Skip to content

0056 every pipeline change must be ftf testable a b testable by d

ADR-56 — Every Pipeline Change Must Be FTF-Testable (A/B Testable by Design)

Status: Decided (2026-04-14)

Context: The training pipeline has multiple structural changes planned (CUSUM decoupling, class balancing, HPO objective, feature cap, binary classification). Without A/B testing infrastructure, it is impossible to measure the isolated impact of each change. Historically, changes were applied monolithically, making it impossible to attribute performance improvements to specific fixes.

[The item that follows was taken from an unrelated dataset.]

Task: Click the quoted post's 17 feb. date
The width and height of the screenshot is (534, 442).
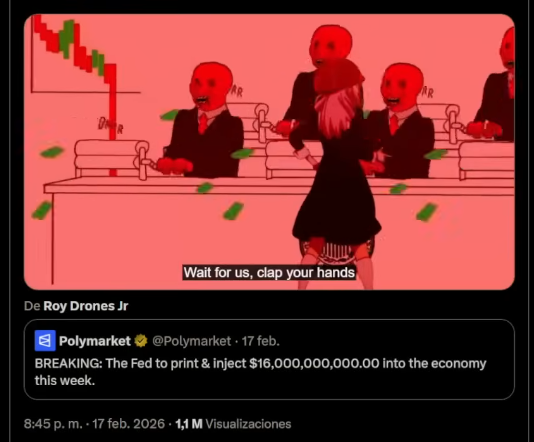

Decision: Every pipeline behavior change MUST be controlled by an environment variable and have a corresponding FTF ablation factor, enabling rigorous A/B testing of each change in isolation (ceteris paribus).

Invariants: - No hardcoded behavior changes: Every pipeline modification that affects model training, feature engineering, labeling, filtering, or HPO MUST be gated by a CVN_* environment variable with the current behavior as default - FTF factor required: Every new env var MUST have a corresponding AblationFactor in ablation_matrix.py with at least 2 variants (current baseline + proposed change) - Baseline preservation: The BASE_ENV in ablation_matrix.py MUST always represent the current production configuration. Changes to BASE_ENV require committee approval (ADR-52) - One variable at a time: FTF ablation MUST test ONE factor at a time (ceteris paribus). Combined changes are tested only after individual factors are validated - Statistical validation: A change is locked (via lock_winner()) only if it shows statistically significant improvement (BH-corrected p < 0.05) on Sortino or the primary trading metric - Rollback by env var: Any locked change can be reverted by changing the env var back to baseline in Helm values, without code changes

Pattern:

# In pipeline code:
if os.environ.get("CVN_MY_NEW_PARAM", "baseline_value") == "new_value":
    # New behavior
else:
    # Current behavior (baseline)

# In ablation_matrix.py:
AblationFactor(
    name="my_new_param",
    factor_type="training",
    category="model",
    description="Description of what changes.",
    env_vars={
        "baseline": {"CVN_MY_NEW_PARAM": "baseline_value"},
        "new_value": {"CVN_MY_NEW_PARAM": "new_value"},
    },
)

Current factors following this pattern:

Env var FTF Factor Variants
CVN_CALIBRATION_METHOD calibration none, isotonic, platt
CVN_TIMEFRAME timeframe 5m, 15m, 30m, 1h
CVN_TRAIN_WINDOW_MONTHS fold_size 6m, 9m, 12m, 18m
CVN_MAX_FEATURES n_features top_30, top_50, top_100, full
CVN_BINARY_CLASSIFICATION classification_mode 3class, binary_balanced, binary_precision
CVN_CLASS_BALANCING class_balancing OFF, ON
CVN_HPO_OBJECTIVE hpo_objective fbeta_buy, precision_recall_auc, f1_macro
CVN_CUSUM_THRESHOLD_H cusum_threshold 2.0, 3.0, 5.0

Planned (Sprint 1):

Env var FTF Factor Variants
CVN_CUSUM_TRAINING_MODE cusum_training_mode disabled, relaxed_1_5, legacy_3_0
CVN_HPO_OBJECTIVE=sortino_net (add to hpo_objective) + sortino_net variant

Alternatives rejected: - Feature flags in code without env vars: Not testable via FTF, not controllable via Helm - Config files instead of env vars: Breaks the single-source-of-truth (Helm ConfigMap) - Direct code changes without A/B testing: Impossible to attribute performance changes

Files: src/commun/finetune/ablation_matrix.py, infra/helm/airflow/values-prod.yaml, all pipeline files using os.environ.get()